春眠不覚暁(春眠暁を覚えず)・・・。

スヤスヤと眠っているだけならともかく、パートナーや家族にとって気がかりとなるのは『いびき』を伴う場合ではないでしょうか。アルコールを飲んだ夜や疲れた日に、一時的にいびきをかくことはありますが、自分のいびきで起きてしまった!?パートナーや家族に「いびきが大きいよ」と、心配されたことはありませんか。慢性的ないびきの場合、病気が隠れていることもあります。では、いびきはどのようなメカニズムで起こるのでしょうか?


春のスケッチ
春のスケッチ / けんたま/KENTAMA


 

いびきとは??


『いびき』とは、睡眠中に起きる異常な呼吸音と定義されます。睡眠時無呼吸症候群(SAS)などの病気、鼻や咽喉の器質的な障害、一時的な疲れやアルコールの影響などにより、口蓋垂が軟口蓋や舌根とともに上気道(のど)を狭くし、呼吸をした際に空気が振動することにより起こります。

 

いびきの原因は??


・花粉症などのアレルギー性鼻炎、鼻ポリープ、蓄膿症など鼻詰まりを起こす病気
・肥満
・睡眠時無呼吸症候群(SAS)
・扁桃腺や咽頭扁桃(アデノイド)が炎症などにより腫れている
・口蓋垂や舌が大きい
・疲れやアルコールにより、舌の筋力が落ち、気道を狭くする

子供のいびきは扁桃腺や咽頭扁桃(アデノイド)の肥大、鼻炎によるものが多くみられます。

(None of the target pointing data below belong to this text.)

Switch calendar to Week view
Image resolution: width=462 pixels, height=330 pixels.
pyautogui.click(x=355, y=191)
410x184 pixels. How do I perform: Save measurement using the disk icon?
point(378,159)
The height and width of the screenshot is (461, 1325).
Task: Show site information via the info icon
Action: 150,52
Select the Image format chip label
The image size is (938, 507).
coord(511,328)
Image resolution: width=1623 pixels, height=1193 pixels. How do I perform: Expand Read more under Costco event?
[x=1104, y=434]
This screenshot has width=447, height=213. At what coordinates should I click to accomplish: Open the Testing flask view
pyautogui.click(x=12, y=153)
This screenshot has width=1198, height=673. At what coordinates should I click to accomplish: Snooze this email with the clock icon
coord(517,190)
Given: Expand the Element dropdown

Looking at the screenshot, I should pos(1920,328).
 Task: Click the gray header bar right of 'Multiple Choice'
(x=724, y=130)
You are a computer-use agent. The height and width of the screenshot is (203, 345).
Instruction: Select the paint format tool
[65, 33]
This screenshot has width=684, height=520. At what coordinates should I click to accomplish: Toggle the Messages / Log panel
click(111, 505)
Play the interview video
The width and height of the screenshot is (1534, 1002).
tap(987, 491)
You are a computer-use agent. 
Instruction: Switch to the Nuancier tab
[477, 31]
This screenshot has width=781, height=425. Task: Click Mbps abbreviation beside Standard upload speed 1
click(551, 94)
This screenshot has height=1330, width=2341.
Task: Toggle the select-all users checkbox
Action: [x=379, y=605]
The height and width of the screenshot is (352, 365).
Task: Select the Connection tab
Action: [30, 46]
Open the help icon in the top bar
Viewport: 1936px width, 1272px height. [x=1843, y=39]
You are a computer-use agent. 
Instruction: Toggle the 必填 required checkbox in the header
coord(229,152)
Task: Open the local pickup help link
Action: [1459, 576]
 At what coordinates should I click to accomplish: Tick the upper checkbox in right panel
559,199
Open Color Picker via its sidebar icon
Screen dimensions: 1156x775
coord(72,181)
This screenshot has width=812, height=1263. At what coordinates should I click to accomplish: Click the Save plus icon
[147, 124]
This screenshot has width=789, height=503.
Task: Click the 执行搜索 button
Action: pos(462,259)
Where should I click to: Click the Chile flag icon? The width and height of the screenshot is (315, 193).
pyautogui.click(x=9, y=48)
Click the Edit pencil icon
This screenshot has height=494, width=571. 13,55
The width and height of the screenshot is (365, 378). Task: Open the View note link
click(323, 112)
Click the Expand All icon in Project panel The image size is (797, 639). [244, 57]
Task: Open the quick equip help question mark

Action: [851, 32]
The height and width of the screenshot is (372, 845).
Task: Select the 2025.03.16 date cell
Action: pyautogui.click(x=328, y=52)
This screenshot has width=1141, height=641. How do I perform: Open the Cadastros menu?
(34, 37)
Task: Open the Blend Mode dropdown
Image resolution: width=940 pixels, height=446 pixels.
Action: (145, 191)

肥満が原因のいびきは咽頭周囲への脂肪沈着、扁桃が肥大、小顎・下顎後退により、上気道の狭くなり、さらにアルコールの摂取でさらに狭くなる場合もあります。睡眠時無呼吸症候群(SAS)は睡眠中に呼吸が止まった状態(無呼吸)が断続的に繰り返され、十分に睡眠が取れない為、日中の眠気・集中力低下を起こす病気です。酸素不足が続くと循環機能に負担がかかり、不整脈・高血圧・心不全・糖尿病などの病気が引き起こされることがあります。


40+6 Nap Version
40+6 Nap Version / bark



いびきを中医学的に捉えると…


鼻や咽喉の器質的な障害についての対応は難しいですが、花粉症などのアレルギー性鼻炎、鼻ポリープ、蓄膿症など鼻詰まりを起こしている場合や、肥満の場合は漢方が対応可能な場合があります。ここでは多くみられる肥満の体質について紹介します。

【痰湿(たんしつ)】


五臓六腑の脾は「生痰の源」といわれ、脾胃(消化器系)の代謝が悪いと体内に水分が溜まり、肥満になり易くなります。
[症状」
・体が重い
・手足が重だるい
・顔や手足の浮腫(むく)み
・のどに痰がたまりやすい
・舌に苔がべったりついている など

[漢方薬]
瀉火利湿顆粒(しゃかりしつかりゅう)、イスクラ温胆湯(せいかうんたんとう)、勝湿顆粒(しょうしつかりゅう)、五行草 など

[養生法]
・食欲旺盛な場合は食べ過ぎ・早食いに注意を
・脂っこいもの、冷たいもの、甘いものを控えた食事を
・積極的な運動を

 

 

【気虚(ききょ)】


エネルギー不足のために、疲れやすく、また、体力・筋力がつかないために新陳代謝が低下しがちに。あまり食べていないのに太り易くなります。

[症状]
・動きが緩慢
・疲れやすい
・息切れしやすい
・風邪をひきやすい
・舌に歯の痕がある など

[漢方薬]
補中益気湯(ほちゅうえっきとう)、衛益顆粒(えいえきかりゅう)、西洋人参 など

[養生法]
・バランスのよい食事を
・早寝早起き(気の消耗を防ぎ、気の生成を助ける)
・軽い運動を心がける

 

 

まとめ


いびきは本人の健康だけでなく、パートナーや家族の睡眠に影響をあたえてしまうこともあります。

気になる場合は、病院・お近くの漢方薬局にてご相談を。